Mamadou Lamine Loum dément le directeur du Budget, Mamadou Moustapha Ba, qui déclarait jeudi dernier que le Sénégal ne souffrait pas de tension financière. Pourtant oui, selon le dernier Premier ministre du régime socialiste (du 3 juillet 1998 au 5 avril 2000) pour qui, les différents créanciers de l’Etat, à savoir les écoles privées du supérieur, les étudiants, les bailleurs qui louent des maisons à l’Etat et les entreprises de travaux publics, «sentent» cette situation. «Le cadre macroéconomique est mitigé. La pauvreté ne recule pas, les chiffres le disent. Les finances publiques ne se portent pas bien. La tension financière existe depuis un certain temps. On la sentait», constate-t-il.

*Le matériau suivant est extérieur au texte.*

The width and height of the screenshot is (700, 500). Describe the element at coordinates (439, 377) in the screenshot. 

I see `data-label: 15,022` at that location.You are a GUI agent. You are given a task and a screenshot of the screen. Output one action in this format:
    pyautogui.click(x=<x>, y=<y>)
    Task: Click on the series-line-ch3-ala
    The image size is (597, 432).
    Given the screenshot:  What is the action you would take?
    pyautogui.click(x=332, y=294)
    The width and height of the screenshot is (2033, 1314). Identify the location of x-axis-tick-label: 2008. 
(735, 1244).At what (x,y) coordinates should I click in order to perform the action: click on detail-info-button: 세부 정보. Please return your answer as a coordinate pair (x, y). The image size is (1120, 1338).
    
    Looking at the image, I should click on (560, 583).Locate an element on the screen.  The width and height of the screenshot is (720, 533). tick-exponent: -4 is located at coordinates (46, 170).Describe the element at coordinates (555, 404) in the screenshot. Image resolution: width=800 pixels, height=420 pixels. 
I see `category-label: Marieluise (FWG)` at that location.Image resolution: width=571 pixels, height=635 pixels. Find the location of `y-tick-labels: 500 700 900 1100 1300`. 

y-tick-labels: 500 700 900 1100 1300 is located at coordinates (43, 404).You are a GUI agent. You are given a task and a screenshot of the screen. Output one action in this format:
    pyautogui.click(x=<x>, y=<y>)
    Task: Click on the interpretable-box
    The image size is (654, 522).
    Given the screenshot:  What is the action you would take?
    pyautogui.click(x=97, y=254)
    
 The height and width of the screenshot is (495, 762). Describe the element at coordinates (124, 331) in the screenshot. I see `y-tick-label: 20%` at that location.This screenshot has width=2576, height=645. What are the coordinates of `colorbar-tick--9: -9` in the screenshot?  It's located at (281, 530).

«Les Eurobonds, une fuite en avant»
Pour étayer son raisonnement, il cite les eurobonds de 1200 milliards de francs Cfa contractés par le gouvernement en mars dernier. «Ces Eurobonds sont ce qu’il fallait pour couvrir le déficit du budget qui peut demander qu’on mobilise un montant approximatif de cet ordre pour financer les opérations de l’Etat. C’est une fuite en avant puisque les Sénégalais sont en train de consommer par anticipation les revenus qui vont leur venir dans les années à venir», regrette-t-il. D’après lui, ces Eurobonds sont des «opérations trop précipitées qui demanderont sans doute des traitements pour pouvoir être acceptables pour les finances publiques et pour éviter ce qui s’est passé avec les Eurobonds de 2011 qu’on est en train de couvrir cette année et l’année prochaine».
Mamadou Lamine Loum trouve d’ailleurs «très cher payés» les 2 milliards de dollars d’intérêt et le milliard de dollars de prêt sur 30 ans d’échéance. «Il faudra qu’on gère beaucoup mieux les finances publiques dans notre pays», invite-t-il, soulignant que le Pse est un «bon programme de travail de gouvernement mais pas au sens prospectif».
Si le pouvoir ne manque jamais l’occasion de relever la progression de la croissance depuis quelques années, M. Loum signale que l’économie ne se résume pas à cela car, dit-il, «il y a la création de richesses, la répartition des richesses, la pauvreté, le commerce extérieur, les questions d’emploi, de finances publiques…» Selon lui, le directeur du Budget «n’est pas la personne qu’on doit interroger pour savoir si les caisses de l’Etat sont pleines».